Word for word, restate the entries that follow.
─── Data extracts ───
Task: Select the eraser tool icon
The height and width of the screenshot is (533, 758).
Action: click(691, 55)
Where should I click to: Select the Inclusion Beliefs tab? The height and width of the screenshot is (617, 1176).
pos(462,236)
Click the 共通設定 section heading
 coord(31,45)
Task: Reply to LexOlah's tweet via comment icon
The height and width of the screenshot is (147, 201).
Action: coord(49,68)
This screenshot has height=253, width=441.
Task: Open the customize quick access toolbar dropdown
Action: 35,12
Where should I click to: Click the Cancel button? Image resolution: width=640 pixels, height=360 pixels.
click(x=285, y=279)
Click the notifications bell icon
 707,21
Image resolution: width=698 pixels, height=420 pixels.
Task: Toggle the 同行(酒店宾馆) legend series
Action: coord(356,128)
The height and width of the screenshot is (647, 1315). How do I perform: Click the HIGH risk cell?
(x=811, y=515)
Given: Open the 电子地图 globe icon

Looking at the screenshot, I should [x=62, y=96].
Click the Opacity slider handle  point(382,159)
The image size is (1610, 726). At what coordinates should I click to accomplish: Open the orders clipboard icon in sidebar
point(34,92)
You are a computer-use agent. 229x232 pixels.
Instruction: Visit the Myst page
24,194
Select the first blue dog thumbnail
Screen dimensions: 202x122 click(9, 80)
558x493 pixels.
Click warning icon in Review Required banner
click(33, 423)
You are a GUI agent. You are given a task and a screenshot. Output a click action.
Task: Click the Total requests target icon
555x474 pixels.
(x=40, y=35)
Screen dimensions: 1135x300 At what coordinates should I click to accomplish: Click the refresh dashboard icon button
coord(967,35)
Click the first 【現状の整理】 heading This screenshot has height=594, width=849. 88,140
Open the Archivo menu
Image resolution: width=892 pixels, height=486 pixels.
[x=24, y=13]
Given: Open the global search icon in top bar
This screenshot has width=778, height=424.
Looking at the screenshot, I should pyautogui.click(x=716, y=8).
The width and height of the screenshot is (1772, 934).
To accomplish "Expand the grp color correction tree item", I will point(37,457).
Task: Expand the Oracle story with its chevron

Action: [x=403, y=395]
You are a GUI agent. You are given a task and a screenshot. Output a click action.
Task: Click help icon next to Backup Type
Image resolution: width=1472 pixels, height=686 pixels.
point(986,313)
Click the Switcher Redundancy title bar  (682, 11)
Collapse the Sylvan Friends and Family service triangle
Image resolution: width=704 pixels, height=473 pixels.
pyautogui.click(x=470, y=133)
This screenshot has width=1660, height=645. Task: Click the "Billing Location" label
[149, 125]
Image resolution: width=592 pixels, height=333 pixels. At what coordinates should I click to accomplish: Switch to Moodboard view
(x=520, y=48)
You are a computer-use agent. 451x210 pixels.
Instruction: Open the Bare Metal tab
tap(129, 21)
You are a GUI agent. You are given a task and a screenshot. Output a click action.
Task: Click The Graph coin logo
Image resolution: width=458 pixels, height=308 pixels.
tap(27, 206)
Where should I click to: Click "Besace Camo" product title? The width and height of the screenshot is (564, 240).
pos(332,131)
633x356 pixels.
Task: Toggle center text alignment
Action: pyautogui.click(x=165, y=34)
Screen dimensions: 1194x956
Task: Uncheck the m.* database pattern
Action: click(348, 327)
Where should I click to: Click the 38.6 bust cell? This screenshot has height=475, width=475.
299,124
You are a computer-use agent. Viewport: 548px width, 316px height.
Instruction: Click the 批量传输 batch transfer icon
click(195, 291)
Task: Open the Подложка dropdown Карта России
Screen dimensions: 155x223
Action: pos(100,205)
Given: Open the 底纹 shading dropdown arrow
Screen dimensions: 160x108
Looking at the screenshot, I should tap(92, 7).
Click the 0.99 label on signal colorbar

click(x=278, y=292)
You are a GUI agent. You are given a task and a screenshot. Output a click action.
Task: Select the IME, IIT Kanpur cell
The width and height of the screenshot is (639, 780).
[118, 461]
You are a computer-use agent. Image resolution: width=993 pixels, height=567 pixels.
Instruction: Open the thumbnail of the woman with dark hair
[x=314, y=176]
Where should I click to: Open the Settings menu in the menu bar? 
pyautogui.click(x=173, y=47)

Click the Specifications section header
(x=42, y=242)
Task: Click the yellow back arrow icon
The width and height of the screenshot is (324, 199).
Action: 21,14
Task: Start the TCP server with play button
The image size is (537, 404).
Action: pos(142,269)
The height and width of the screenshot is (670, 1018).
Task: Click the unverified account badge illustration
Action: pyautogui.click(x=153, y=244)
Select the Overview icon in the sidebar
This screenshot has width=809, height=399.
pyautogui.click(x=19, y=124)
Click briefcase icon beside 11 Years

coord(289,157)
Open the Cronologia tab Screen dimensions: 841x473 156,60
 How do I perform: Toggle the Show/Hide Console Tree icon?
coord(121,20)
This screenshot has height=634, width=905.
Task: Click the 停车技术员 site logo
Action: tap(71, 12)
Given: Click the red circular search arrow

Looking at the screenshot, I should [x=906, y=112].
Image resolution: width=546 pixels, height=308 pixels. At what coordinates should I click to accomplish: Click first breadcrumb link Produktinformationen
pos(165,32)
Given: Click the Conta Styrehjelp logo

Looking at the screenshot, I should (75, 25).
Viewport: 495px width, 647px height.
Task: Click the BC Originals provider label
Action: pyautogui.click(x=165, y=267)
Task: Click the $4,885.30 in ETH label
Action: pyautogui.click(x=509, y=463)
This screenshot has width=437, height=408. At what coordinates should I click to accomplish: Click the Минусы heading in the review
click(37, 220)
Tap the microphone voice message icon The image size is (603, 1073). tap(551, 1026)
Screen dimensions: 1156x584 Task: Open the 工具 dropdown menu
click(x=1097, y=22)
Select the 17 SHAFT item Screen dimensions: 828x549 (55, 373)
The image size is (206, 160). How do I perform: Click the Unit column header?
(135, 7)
───
Written response >>
Task: Select the eraser tool icon
The height and width of the screenshot is (533, 758).
Action: click(691, 55)
Where should I click to: Select the Inclusion Beliefs tab? The height and width of the screenshot is (617, 1176).
pos(462,236)
Click the 共通設定 section heading
 coord(31,45)
Task: Reply to LexOlah's tweet via comment icon
The height and width of the screenshot is (147, 201).
Action: coord(49,68)
This screenshot has height=253, width=441.
Task: Open the customize quick access toolbar dropdown
Action: 35,12
Where should I click to: Click the Cancel button? Image resolution: width=640 pixels, height=360 pixels.
click(x=285, y=279)
Click the notifications bell icon
 707,21
Image resolution: width=698 pixels, height=420 pixels.
Task: Toggle the 同行(酒店宾馆) legend series
Action: coord(356,128)
The height and width of the screenshot is (647, 1315). How do I perform: Click the HIGH risk cell?
(x=811, y=515)
Given: Open the 电子地图 globe icon

Looking at the screenshot, I should [x=62, y=96].
Click the Opacity slider handle  point(382,159)
The image size is (1610, 726). At what coordinates should I click to accomplish: Open the orders clipboard icon in sidebar
point(34,92)
You are a computer-use agent. 229x232 pixels.
Instruction: Visit the Myst page
24,194
Select the first blue dog thumbnail
Screen dimensions: 202x122 click(9, 80)
558x493 pixels.
Click warning icon in Review Required banner
click(33, 423)
You are a GUI agent. You are given a task and a screenshot. Output a click action.
Task: Click the Total requests target icon
555x474 pixels.
(x=40, y=35)
Screen dimensions: 1135x300 At what coordinates should I click to accomplish: Click the refresh dashboard icon button
coord(967,35)
Click the first 【現状の整理】 heading This screenshot has height=594, width=849. 88,140
Open the Archivo menu
Image resolution: width=892 pixels, height=486 pixels.
[x=24, y=13]
Given: Open the global search icon in top bar
This screenshot has width=778, height=424.
Looking at the screenshot, I should pyautogui.click(x=716, y=8).
The width and height of the screenshot is (1772, 934).
To accomplish "Expand the grp color correction tree item", I will point(37,457).
Task: Expand the Oracle story with its chevron

Action: [x=403, y=395]
You are a GUI agent. You are given a task and a screenshot. Output a click action.
Task: Click help icon next to Backup Type
Image resolution: width=1472 pixels, height=686 pixels.
point(986,313)
Click the Switcher Redundancy title bar  (682, 11)
Collapse the Sylvan Friends and Family service triangle
Image resolution: width=704 pixels, height=473 pixels.
pyautogui.click(x=470, y=133)
This screenshot has width=1660, height=645. Task: Click the "Billing Location" label
[149, 125]
Image resolution: width=592 pixels, height=333 pixels. At what coordinates should I click to accomplish: Switch to Moodboard view
(x=520, y=48)
You are a computer-use agent. 451x210 pixels.
Instruction: Open the Bare Metal tab
tap(129, 21)
You are a GUI agent. You are given a task and a screenshot. Output a click action.
Task: Click The Graph coin logo
Image resolution: width=458 pixels, height=308 pixels.
tap(27, 206)
Where should I click to: Click "Besace Camo" product title? The width and height of the screenshot is (564, 240).
pos(332,131)
633x356 pixels.
Task: Toggle center text alignment
Action: pyautogui.click(x=165, y=34)
Screen dimensions: 1194x956
Task: Uncheck the m.* database pattern
Action: click(348, 327)
Where should I click to: Click the 38.6 bust cell? This screenshot has height=475, width=475.
299,124
You are a computer-use agent. Viewport: 548px width, 316px height.
Instruction: Click the 批量传输 batch transfer icon
click(195, 291)
Task: Open the Подложка dropdown Карта России
Screen dimensions: 155x223
Action: pos(100,205)
Given: Open the 底纹 shading dropdown arrow
Screen dimensions: 160x108
Looking at the screenshot, I should tap(92, 7).
Click the 0.99 label on signal colorbar

click(x=278, y=292)
You are a GUI agent. You are given a task and a screenshot. Output a click action.
Task: Select the IME, IIT Kanpur cell
The width and height of the screenshot is (639, 780).
[118, 461]
You are a computer-use agent. Image resolution: width=993 pixels, height=567 pixels.
Instruction: Open the thumbnail of the woman with dark hair
[x=314, y=176]
Where should I click to: Open the Settings menu in the menu bar? 
pyautogui.click(x=173, y=47)

Click the Specifications section header
(x=42, y=242)
Task: Click the yellow back arrow icon
The width and height of the screenshot is (324, 199).
Action: 21,14
Task: Start the TCP server with play button
The image size is (537, 404).
Action: pos(142,269)
The height and width of the screenshot is (670, 1018).
Task: Click the unverified account badge illustration
Action: pyautogui.click(x=153, y=244)
Select the Overview icon in the sidebar
This screenshot has width=809, height=399.
pyautogui.click(x=19, y=124)
Click briefcase icon beside 11 Years

coord(289,157)
Open the Cronologia tab Screen dimensions: 841x473 156,60
 How do I perform: Toggle the Show/Hide Console Tree icon?
coord(121,20)
This screenshot has height=634, width=905.
Task: Click the 停车技术员 site logo
Action: tap(71, 12)
Given: Click the red circular search arrow

Looking at the screenshot, I should [x=906, y=112].
Image resolution: width=546 pixels, height=308 pixels. At what coordinates should I click to accomplish: Click first breadcrumb link Produktinformationen
pos(165,32)
Given: Click the Conta Styrehjelp logo

Looking at the screenshot, I should (75, 25).
Viewport: 495px width, 647px height.
Task: Click the BC Originals provider label
Action: pyautogui.click(x=165, y=267)
Task: Click the $4,885.30 in ETH label
Action: pyautogui.click(x=509, y=463)
This screenshot has width=437, height=408. At what coordinates should I click to accomplish: Click the Минусы heading in the review
click(37, 220)
Tap the microphone voice message icon The image size is (603, 1073). tap(551, 1026)
Screen dimensions: 1156x584 Task: Open the 工具 dropdown menu
click(x=1097, y=22)
Select the 17 SHAFT item Screen dimensions: 828x549 (55, 373)
The image size is (206, 160). How do I perform: Click the Unit column header?
(135, 7)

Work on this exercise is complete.